QM/MM calculations can now be applied routinely to calculating the properties of large metalloproteins, using relatively high levels of QM theory, typically DFT. As for molecular species, this level of theory is expected to predict accurately the electronic structure of the metal centre in these proteins. The QM/MM calculations also enable one to explore effects that are specific to biomolecules, and in particular, the polarizing effects caused by the electric field created by the protein in the active site.

In this article, we review our recent calculations on two different types of heme protein, the heme peroxidases APX and CcP, and the cytochrome P450 enzymes, and also present some new results on the APX and CcP cases. This first set of enzymes provide a very striking example of how the protein environment can have a significant influence on the electronic structure of a reactive intermediate. The QM/MM calculations reproduce the experimental electronic structures of Compound I in CcP and APX, despite the fact that the QM region in these two sets of calculations is identical. This conclusion appears to be fairly robust, as many different calculations basically lead to the same conclusion. This is a remarkable observation, because due to a shortcoming in current DFT methods, which favor delocalized solutions over localized ones, one might expect that both enzymes would lead to a similar, delocalized wavefunction in which the third unpaired electron in the Compound I species is located partly on the heme group, partly on the Trp side chain.
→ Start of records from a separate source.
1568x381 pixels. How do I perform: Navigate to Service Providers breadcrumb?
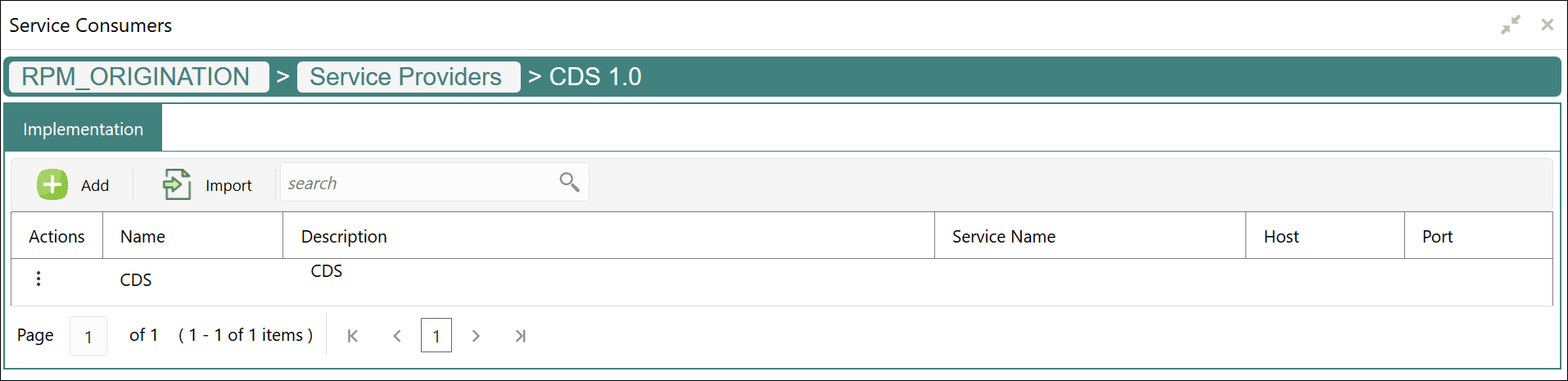click(x=406, y=77)
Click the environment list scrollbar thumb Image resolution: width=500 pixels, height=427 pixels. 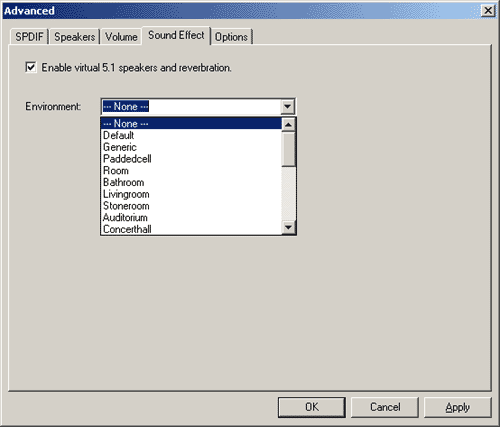(x=288, y=149)
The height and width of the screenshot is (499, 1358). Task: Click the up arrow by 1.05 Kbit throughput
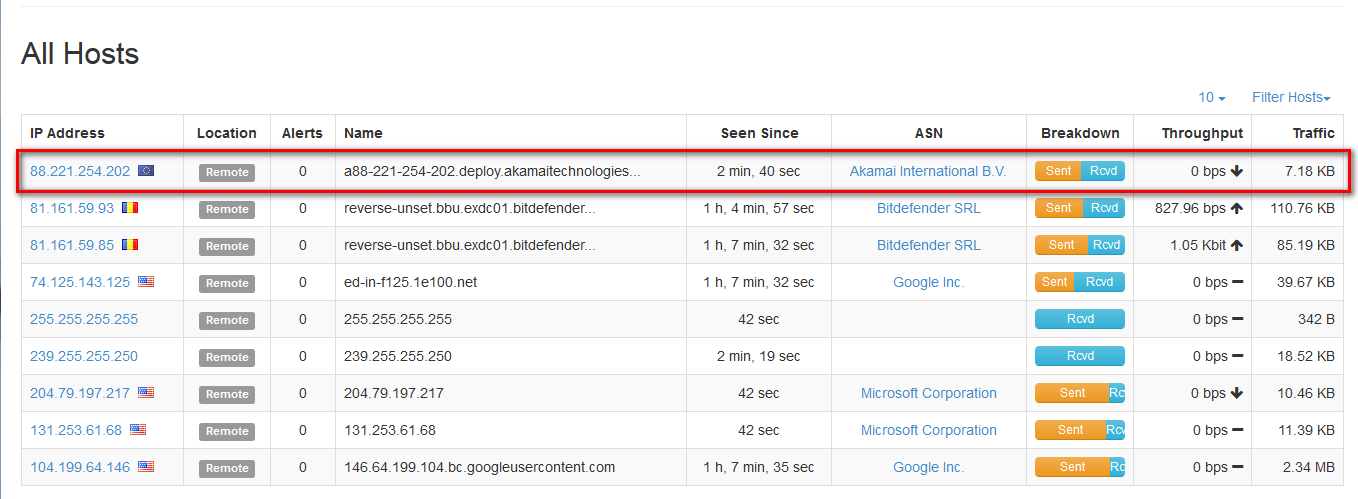click(x=1237, y=245)
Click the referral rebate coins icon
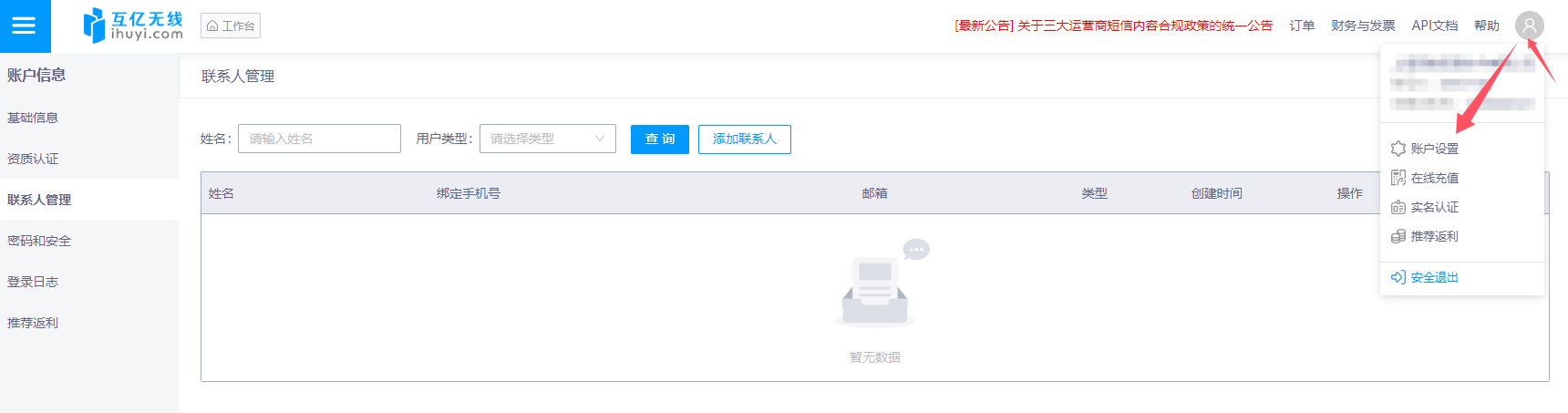This screenshot has width=1568, height=413. pos(1398,236)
That this is not the case shows that the energy preference in each enzyme for the observed wavefunction must be significant, probably at least 5 or 10 kcal/mol.

The calculations do not provide a clear answer as to why the two enzymes share a common intermediate but with such different properties. This is clearly mainly an electrostatic effect, as is shown by calculating localized ionization potentials, and by computing the electrostatic potential created by the protein in different regions of the active site. The effect cannot easily be attributed to any single group, however. As well as aspects that have been noted before, such as the metal ion binding site in APX and the Met side chains in CcP, we suggest that the different hydrogen bonding environment around the heme propionate groups in the two enzymes may be one contributing factor.

Our calculations include only a small number of separate geometries, and sampling a broader range of conformations would be important. Also, we use relatively limited QM/MM models (∼7000 atoms), which cannot describe the long-range electrostatic effects of solvation and counterions, and it would also be desirable to extend the models to test the stability of the conclusions. Finally, it would be desirable to carry out improved QM/MM calculations using improved DFT methods that do not suffer from an artefactual preference for delocalized unpaired electrons, or correlated ab initio methods.

Despite these uncertainties, our calculations show that electrostatic effects can be important in determining the electronic structure of reactive intermediates in metalloenzymes. This “chameleonic” character of Compound I in particular is also found in cytochrome P450, where protein fluctuations lead to changes in the calculated electronic structure. However, no systematic difference is observed from one P450 isoform to another, suggesting that this effect does not play a major role in determining selectivity in these enzymes.